We met at eight-thirty at some Italian restaurant in what would in most cities constitute an ugly, unlivable courtyard…but here in Stuttgart gets to call itself a hot locale. We toasted a lot of things. The beginning of rehearsals, collaboration, Stuttgart itself. Then at midnight, we toasted me.
My colleagues gave me plants for my birthday. One pot full of cactus-like creatures, and another tiny pot sporting an odd creation featuring leaves that are red at the bud, then turning green as they grow out.
I though it was sweet. How were they to know that I can use plants just about as much as Nelson Mandela could use a job harvesting cotton on Orrin Hatch’s plantation.

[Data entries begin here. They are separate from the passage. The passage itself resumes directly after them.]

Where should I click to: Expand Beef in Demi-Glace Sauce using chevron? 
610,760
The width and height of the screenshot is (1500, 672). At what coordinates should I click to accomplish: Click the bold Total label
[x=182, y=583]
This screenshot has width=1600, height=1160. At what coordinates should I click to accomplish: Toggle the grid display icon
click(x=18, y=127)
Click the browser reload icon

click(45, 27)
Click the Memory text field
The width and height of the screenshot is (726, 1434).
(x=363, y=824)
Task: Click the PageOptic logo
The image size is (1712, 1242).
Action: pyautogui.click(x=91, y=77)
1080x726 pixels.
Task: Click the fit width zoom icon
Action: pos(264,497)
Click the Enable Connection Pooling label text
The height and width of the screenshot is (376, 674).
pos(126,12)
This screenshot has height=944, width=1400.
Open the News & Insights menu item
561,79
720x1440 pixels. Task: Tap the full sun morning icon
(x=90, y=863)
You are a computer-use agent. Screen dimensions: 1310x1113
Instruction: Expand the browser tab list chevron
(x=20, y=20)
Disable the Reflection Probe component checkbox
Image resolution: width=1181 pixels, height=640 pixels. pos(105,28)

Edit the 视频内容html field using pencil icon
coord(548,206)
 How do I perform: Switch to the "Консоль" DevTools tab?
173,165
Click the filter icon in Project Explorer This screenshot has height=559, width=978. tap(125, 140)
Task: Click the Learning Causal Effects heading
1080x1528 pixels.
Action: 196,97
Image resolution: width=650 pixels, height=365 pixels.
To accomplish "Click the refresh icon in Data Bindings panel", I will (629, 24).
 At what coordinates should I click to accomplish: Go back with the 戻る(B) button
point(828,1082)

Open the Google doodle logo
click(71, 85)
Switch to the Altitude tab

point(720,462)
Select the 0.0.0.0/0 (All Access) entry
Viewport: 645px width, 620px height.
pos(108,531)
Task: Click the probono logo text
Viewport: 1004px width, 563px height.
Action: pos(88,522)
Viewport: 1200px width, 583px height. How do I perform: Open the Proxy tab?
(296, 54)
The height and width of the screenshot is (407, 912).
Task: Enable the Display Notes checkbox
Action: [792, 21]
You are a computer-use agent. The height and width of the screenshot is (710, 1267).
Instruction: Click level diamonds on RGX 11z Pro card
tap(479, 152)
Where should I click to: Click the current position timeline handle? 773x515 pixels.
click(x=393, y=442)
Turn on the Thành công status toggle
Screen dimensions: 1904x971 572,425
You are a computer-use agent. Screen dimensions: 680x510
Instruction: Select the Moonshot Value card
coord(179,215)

It was nice. Officially, I can’t complain.
When I turned twenty-seven, I had everything figured out. I knew my work in the opera was taking me forward, I knew where I’d be living and when, who I’d be spending my time with—I knew who I was and who I was becoming.
Twenty-eight looks like a question left blank on a DMV form. Perhaps even intentionally so.
Maybe we should toast that fact.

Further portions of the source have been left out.